* TASKS FOR THIS EXERCISE *
1. From the passage on the foundry mold and furnace loading, reproduce word for word the part that begins with the words containing "(a) position for" and ends with "FIGS. 6 and 13).".
2. Continue the passage about loading the founding furnace and mold, picking up right after its last sentence.

* ARTICLE *
The mold 5 to be supplied for example with oxidative liquid metal alloy is of the kind made from sand that agglutinates with a binding agent. But it could also be a foundry mask or a metal mold, i.e., a molding shell. The mold 5 includes a molding cavity 9, an ascending casting duct 10 and a casting orifice 11 or supply orifice at the bottom of the duct 10 and on the lower side of the mold 5. The supply orifice 11 of the mold 5 is designed to be applied in sealed fashion, with some force, against the corresponding casting orifice of the casting channel 4 which is supported by a crutch 12, the height of which is adjusted by known means which are not depicted.

In this example, the mold 5 is recessed, in that the molding cavity 9 does not lead into the upper side of the mold 5 and neither does it communicate with it through the stacks that are known as risers. However, the mold 5 might not be recessed, or it might include risers.

In conformity with the invention, the founding furnace 1 is filled with materials composed of the compounds of a metal alloy to be founded and subsequently loaded into the mold 5. These materials are loaded into the furnace 1 both as a solid load and as a liquid load.

To this end, a transfer carrier 13 is mobile along tracks 14, that are orthogonal to the general direction of the casting channel 4, and is located on the side of the furnace 1 with the loading orifice 3. The carrier 13 supports a solid loading device S used for introducing solid loads and a liquid loading device L used for introducing the liquid load.

The transfer carrier 13 can assume three major positions in relation to the founding furnace 1, by movement along the tracks 14;

(a) position for withdrawal and rest (denoted by a dotted line in FIGS. 4 and 7 and by a solid line in FIG. 12);

(b) position for receiving solid loads, for preplacement and placement of the loads into the furnace (illustrated in FIGS. 3, 5, 8, 10 and 12, and by a dotted line in FIG. 6), when the liquid loading device is withdrawn;

(c) position in which the liquid loading device L is in its loading position and the solid loading device S is in the withdrawn position (illustrated in FIGS. 6 and 13).

* DATASET RECORDS *
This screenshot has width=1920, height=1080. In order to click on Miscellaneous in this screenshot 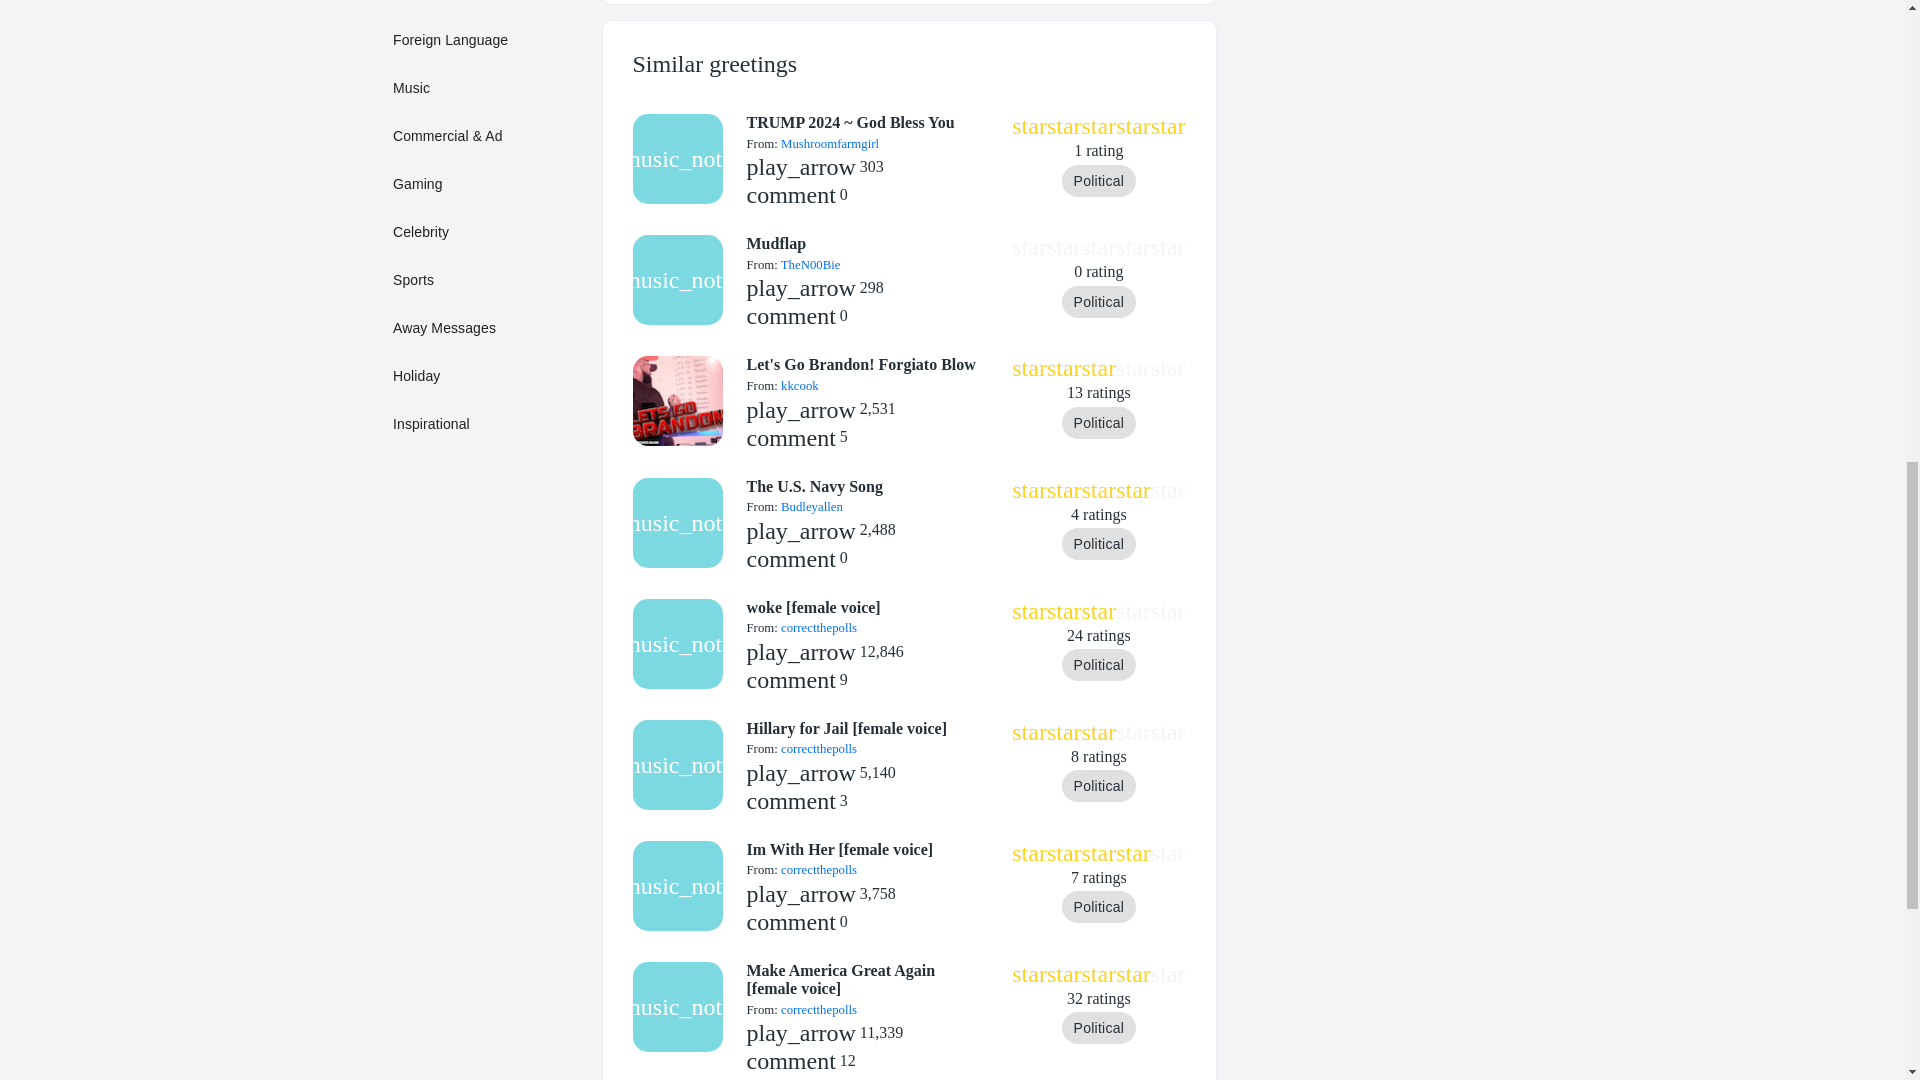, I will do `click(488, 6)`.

---

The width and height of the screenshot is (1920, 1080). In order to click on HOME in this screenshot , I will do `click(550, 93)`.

* OUTPUTS BY TASK *
1.
(a) position for withdrawal and rest (denoted by a dotted line in FIGS. 4 and 7 and by a solid line in FIG. 12);

(b) position for receiving solid loads, for preplacement and placement of the loads into the furnace (illustrated in FIGS. 3, 5, 8, 10 and 12, and by a dotted line in FIG. 6), when the liquid loading device is withdrawn;

(c) position in which the liquid loading device L is in its loading position and the solid loading device S is in the withdrawn position (illustrated in FIGS. 6 and 13).

2.
The solid loading device S includes a static hopper 15 for introducing solid loads by gravity feed into a mobile channel that will be described later. It also includes mobile transfer means for those solid loads towards the founding furnace 1, for receiving those solid loads from the static hopper 15 and for putting those loads into the founding furnace 1. The hopper 15 is affixed to a platform (FIG. 9) away from the founding furnace 1 but the hopper 15 has a vertical symmetry plane which is the same as that of the loading opening 3 of the founding furnace 1. This plane follows the X--X axis of FIG. 8.

The transfer carrier 13 bears a support and rolling car 16 which is orthogonal to the tracks 14 of the transfer carrier 13. In other words, the car 16 has a vertical symmetry plane which, when the transfer carrier 13 is in the b position for placing a solid load into a furnace, is the same as that of the loading opening 3 of the furnace 1 and follows the axis X--X of FIG. 8.

The car 16 carries a pair of continuous chains 17 which are parallel to the previously mentioned vertical symmetry plane that are driven by a motor Ml (FIG. 8). The car carries a secondary car 18 which rolls on car 16 in a direction parallel to the vertical symmetry plane. The secondary car 18 includes an attachment arm 19 for the chains 17 (FIGS. 3, 10 and 11) so that the chains 17 act as driving means for bi-directional motion of the secondary car 18 (approach direction towards the loading orifice 3 for introducing the solid load and a withdrawn direction for removal from the loading orifice 3). The secondary car 18 carries a tubular channel 20 or loading channel which is rectangular in a crosswise section and which is rotatable and that can take up two positions, one position more or less vertical below the hopper 15 (FIGS. 5 and 9) to receive the solid load, the other position horizontal for transferring the solid load inside the founding furnace 1 (FIGS. 3, 8, 10 and 11).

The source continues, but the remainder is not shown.